What do you think? Do you agree with Hirsch? Does every church have everything it needs? What about the notion of removing “formal leaders” from the equation?

  • http://emergingumc.blogspot.com Taylor Burton-Edwards (@twbe)

    Does the church have everything it needs? In its particular setting, yes. Always. We need to grab onto that and believe it far more than we do.

    The question is HOW the church has what it needs. It’s rarely only in the personal resources of its participants and the Holy Spirit. It’s also through the networks they have with others– other Christians with whom they may be connected, and other people more generally. And those networks even in the case of China had, in fact, included all kinds of institutions and leaders. How were any scriptures made available to be remembered in the first place? Because they had been published by the institutions that were later destroyed or exiled. How did those institutions gain the funds to do the publishing? Because they raised them from Christians in other institutions, often across the globe. How did the translation into the various Chinese languages happen? Because scholars were raised up there and elsewhere– scholars who became expert at this work of translation.

    So yes, the case of China is an important one. It demonstrates the point that the Holy Spirit is more than capable of raising up a church out of ruins.
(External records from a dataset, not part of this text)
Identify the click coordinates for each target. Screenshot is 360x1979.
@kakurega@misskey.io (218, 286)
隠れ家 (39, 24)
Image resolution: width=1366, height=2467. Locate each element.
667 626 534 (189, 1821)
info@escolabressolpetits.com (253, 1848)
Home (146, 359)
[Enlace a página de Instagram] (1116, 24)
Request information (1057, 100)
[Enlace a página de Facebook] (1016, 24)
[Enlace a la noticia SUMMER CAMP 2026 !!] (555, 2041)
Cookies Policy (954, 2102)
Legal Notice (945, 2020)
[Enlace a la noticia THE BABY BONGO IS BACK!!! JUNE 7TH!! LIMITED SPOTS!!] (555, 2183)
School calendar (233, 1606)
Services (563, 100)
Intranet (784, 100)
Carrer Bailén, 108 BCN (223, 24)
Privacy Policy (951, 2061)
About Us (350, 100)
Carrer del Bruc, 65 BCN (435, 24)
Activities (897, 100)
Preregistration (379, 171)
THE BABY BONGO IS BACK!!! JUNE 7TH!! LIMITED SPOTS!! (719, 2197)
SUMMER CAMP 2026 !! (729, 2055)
    But I’m not sure this case actually makes any sort of point about “if you get rid of leaders, then amazing growth will happen.” Or even, “If you get rid of institutions, the church will flourish.”

    Indeed, to suggest that the case of Chinese Christianity points to these kinds of conclusions is to make the classic “correlation equals causation” mistake.

    One might similarly suggest that this story proves that if you try to drive the church underground and persecute it that will cause it to flourish (at least by some metrics). But that’s just another instance of the same logical error. We know from history multiple cases of the church being persecuted, or losing leaders, or having its institutions collapse and… that was the end, at least there, among those people at that time. I am confident that if we had access to the fuller story of the recent growth of Chinese Christianity, it, too, would be pockmarked with many cases where Christianity in a given place did simply end and has not been revived to this day.

    But the core idea– that the church has or has access to what it needs in its context– is bedrock for us. Or should be.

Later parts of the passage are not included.